Во время ужина Инди сделала попытку вернуться к теме президентских выборов; ну ему-то что, он привык молчать, все-таки уже не первый год в деле. В итоге она слегка разозлилась и фыркнула:
– Ну, тебе-то по-любому нельзя рот открыть, это понятно…
Что верно, то верно, вообще, это было ее первое меткое замечание за вечер – будь ему даже что-то известно, он обязан был бы хранить молчание. Вот только он ничего не знал о намерениях Брюно, и что-то ему подсказывало, что Брюно и сам пока ничего не знает. Он попытался представить его в пылу избирательной кампании, отвечающим на вопросы журналистов типа Инди: да уж, та еще перспектива, принять решение ему будет непросто.

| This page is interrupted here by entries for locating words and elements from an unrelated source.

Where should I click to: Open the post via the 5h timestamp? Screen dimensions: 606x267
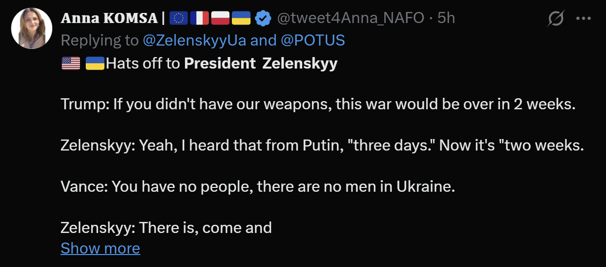[446, 18]
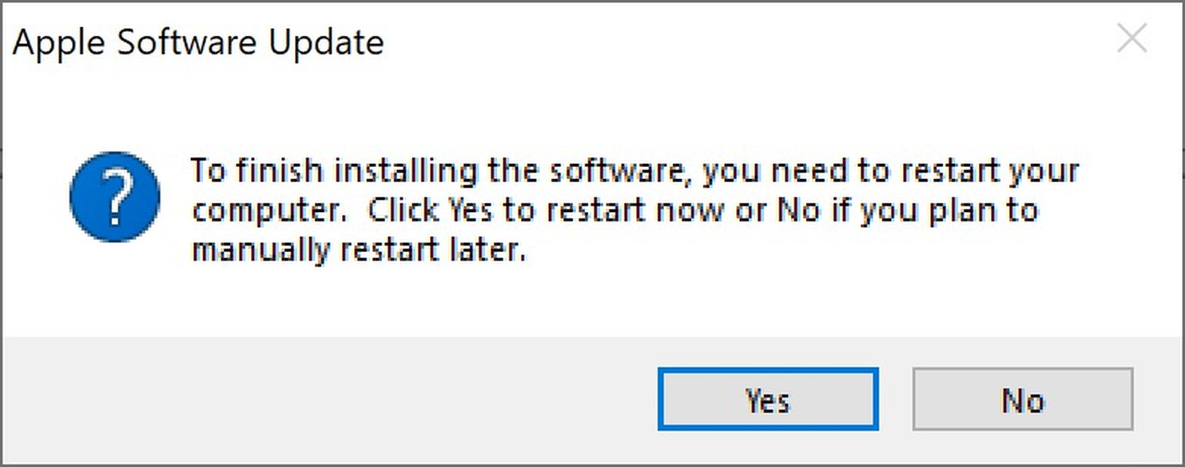Click the 'manually restart later.' line
This screenshot has width=1185, height=467.
[360, 251]
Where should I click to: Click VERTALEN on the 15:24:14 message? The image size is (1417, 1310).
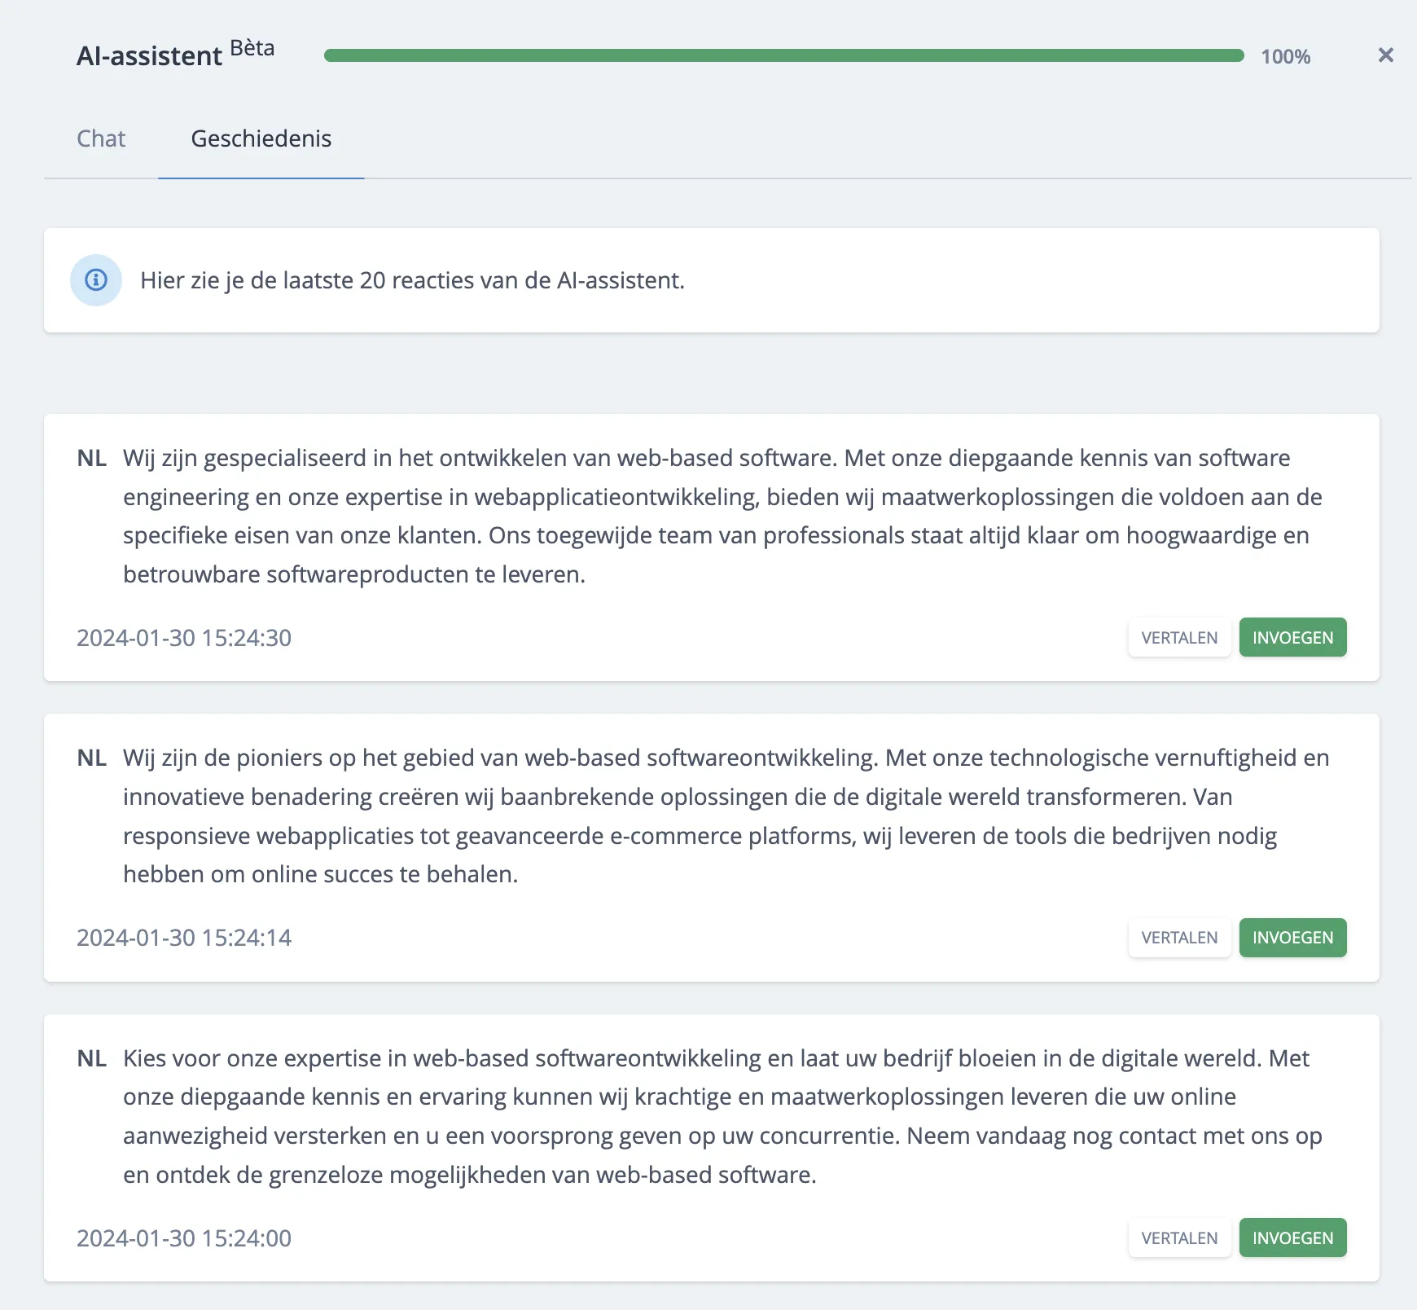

Ну и само собой, она перешла следом к вопросу об извечной, но постоянно усугубляющейся угрозе “Национального объединения”. Эрве из осторожности предпочитал помалкивать, мирно жуя баранью ногу, разве что подливал себе вина чуть чаще обычного, это единственное, что выдавало его легкое раздражение – Сесиль, видимо, сделала ему внушение со всей присущей ей строгостью; ну а что касается Орельена, то он никогда не поддерживал разговор на эти темы; возможно, он думал о средневековых гобеленах, к которым скоро вернется, о прекрасных благородных дамах, ожидающих возвращения своего рыцаря из крестового похода, короче, о всяких детских и несущественных вещах. Так что в итоге говорила одна Инди, что, судя по всему, нисколько ее не смущало, она, видимо, даже не отдавала себе в этом отчета. Тем не менее, разойдясь сразу после ужина, все вздохнули с облегчением.
10
Поль – всемирно известная звезда, только он понятия не имеет, в какой области. Он идет по слякотной улице в пятом округе Парижа вместе со своей женой и агентом (его жена не Прюданс, а чернокожая девушка, похожая на тех двух эфиопок в Аддис-Абебе, но, в отличие от них, его так называемой жене чужда всякая стыдливость, напротив, она готова выставлять напоказ интимные части тела при любом удобном случае, испытывая при этом немного странную гордость); дождь льет не переставая, на светофорах мигает желтый; идти по загустевшей на тротуарах скользкой пленке грязи тяжело и даже опасно.